Trying to do too much as usual.
I have my final year group meeting for the Reader training course tomorrow, at which I have to do a presentation on my placement.
It is my son't birthday but I will have to miss most of it. instead, i will take him to the safari park on sunday, whihc means we will miss church, and I am supposed to be on warden duty and I need to swap at short notice with someone.
i should have swapped ages ago but i have been busy preparing for my next sermon - on the passage about the camel and the eye of the needle, for our 9:30 congregation the following Sunday. This will be the first time I am at the front in that meeting, so I am nervous and anxious to do it well.
I have not been sleeping well lately. I fall asleep on the couch when my wife is talking to me, but if for any reason I wake up in the night, I don't get back to sleep again for hours. Typically - wake for toilet at 1:30am - fall asleep again at 6:15 - alarm goes off at 6:30. Consequently grumpy Dad can't cope with kids all day and they get unfairly told off. Part of the trouble is I lie there fretting about things that I can't change. For example the Sexual Orientation Regulations mean that Catholic adoption agencies - which are the best in the country - will have to close, or else act against their conscience. It is now in effect illegal to practice your Catholic faith in this country. And if Catholics are banned from practicing their faith, what does it say about democracy? What does it say for the future of the rest of churches, will they too become illegal? A bit of persecution is said to do the church good, but i can't say I relish the prospect.

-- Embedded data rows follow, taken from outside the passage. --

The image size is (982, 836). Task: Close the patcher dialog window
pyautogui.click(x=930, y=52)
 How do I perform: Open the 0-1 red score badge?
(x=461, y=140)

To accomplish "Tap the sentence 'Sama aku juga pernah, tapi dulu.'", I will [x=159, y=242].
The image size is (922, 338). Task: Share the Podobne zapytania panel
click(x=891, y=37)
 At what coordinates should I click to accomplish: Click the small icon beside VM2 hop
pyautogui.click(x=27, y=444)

Also this week I have had a daughter sick for three days, or more to the point nights.
My wife's arthritis is such that she can no longer pull the duvet over herself at night, and I tell her to call me but she doesn't dare to wake me up when I am not sleeping well. (We sleep in separate beds owing to her illness, so that she can be comfortable)
I have also lead the latest session of the workplace alpha - whchwas OK but not brilliant, and i am in the support role next week.

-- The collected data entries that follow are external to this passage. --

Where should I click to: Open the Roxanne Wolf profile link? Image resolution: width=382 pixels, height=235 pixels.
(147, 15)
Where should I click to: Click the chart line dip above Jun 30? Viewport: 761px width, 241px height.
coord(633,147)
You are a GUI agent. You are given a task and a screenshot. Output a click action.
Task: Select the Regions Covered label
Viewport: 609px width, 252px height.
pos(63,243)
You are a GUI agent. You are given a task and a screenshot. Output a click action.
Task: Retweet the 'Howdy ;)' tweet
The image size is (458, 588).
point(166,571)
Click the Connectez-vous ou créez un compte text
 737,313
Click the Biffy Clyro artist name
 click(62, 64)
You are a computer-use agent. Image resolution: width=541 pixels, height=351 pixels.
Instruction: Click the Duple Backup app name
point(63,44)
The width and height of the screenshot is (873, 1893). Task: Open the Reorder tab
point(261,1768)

I am also supposed to be leading woship at another church service shortly. And I am not sure i am up to it.
Work has been hard lately, in that it has been quiet, and I hate trying to look busy.
My mortage is up for renewal, and we have decided to see if we can get an additional advance to have the basement improved - since my sons' beds are currently pushed against damp walls in there. the job will cost £40,ooo, so i am having stressful meetings with mortgage brokers and dealing with sums of money that are small compared to my £multimillion Civil Engineering projects, but look very big for a domestic budget.

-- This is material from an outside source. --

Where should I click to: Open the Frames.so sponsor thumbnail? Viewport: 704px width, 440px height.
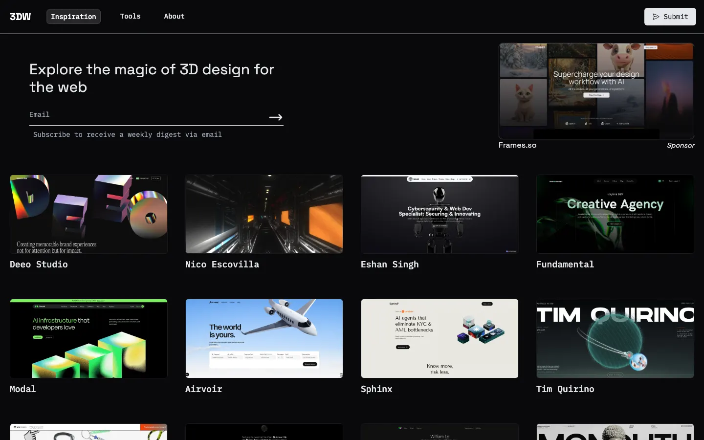(x=596, y=91)
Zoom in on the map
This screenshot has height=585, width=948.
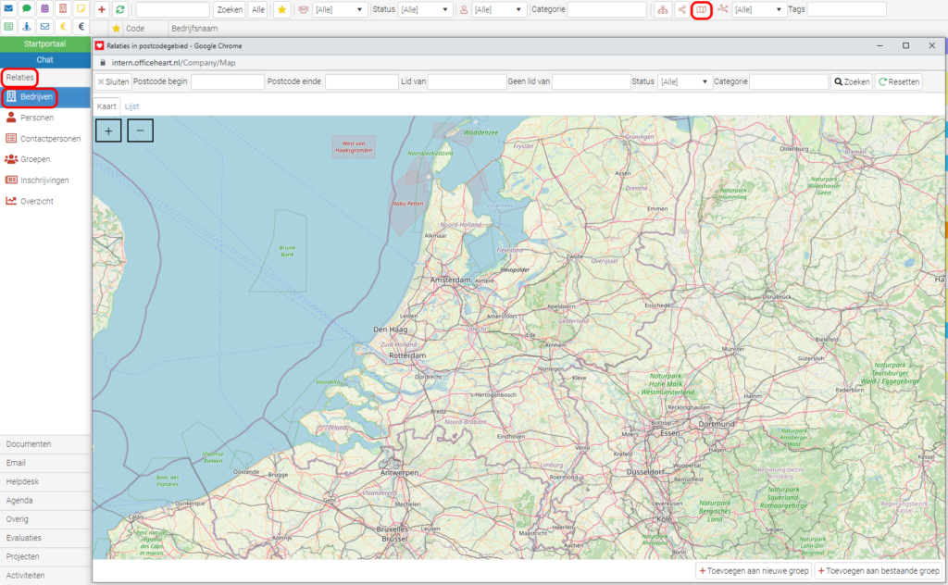[x=108, y=131]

And while i am busy, it serves to emphasis to my wife that she is not.
Lately she has struggled to get out of bed with arthritis in the morning, and she has also had to look after the sick daughter, but basically her future looks blank. and so she is oversensitive to any slight indication of pregancy, real or imagined, in her belly.
Oh yes, also, my 79 year old mum has just had a pacemaker fitted. her heart rate dropped to 30 and she was probably dying, but they fixed that problem. But now she has gone to the other extreme with a rate of 120. they are tring to get her to the specialist as soon as possible next week. My 83 year old Dad has angina, cancer, and failing eyesight. he can no longer watch TV or more importantly read the Bible, which has been his life for the last 75 years or so, and his legs don't work properpy owing to age-related problems in his spinal chord.
The mother in law is going to have a hysterectomy. Unless it is just the latest in her usual game of "any desease you have, I have a worse one".
Well, what is the point of a blog if you can't have a good moan form time to time?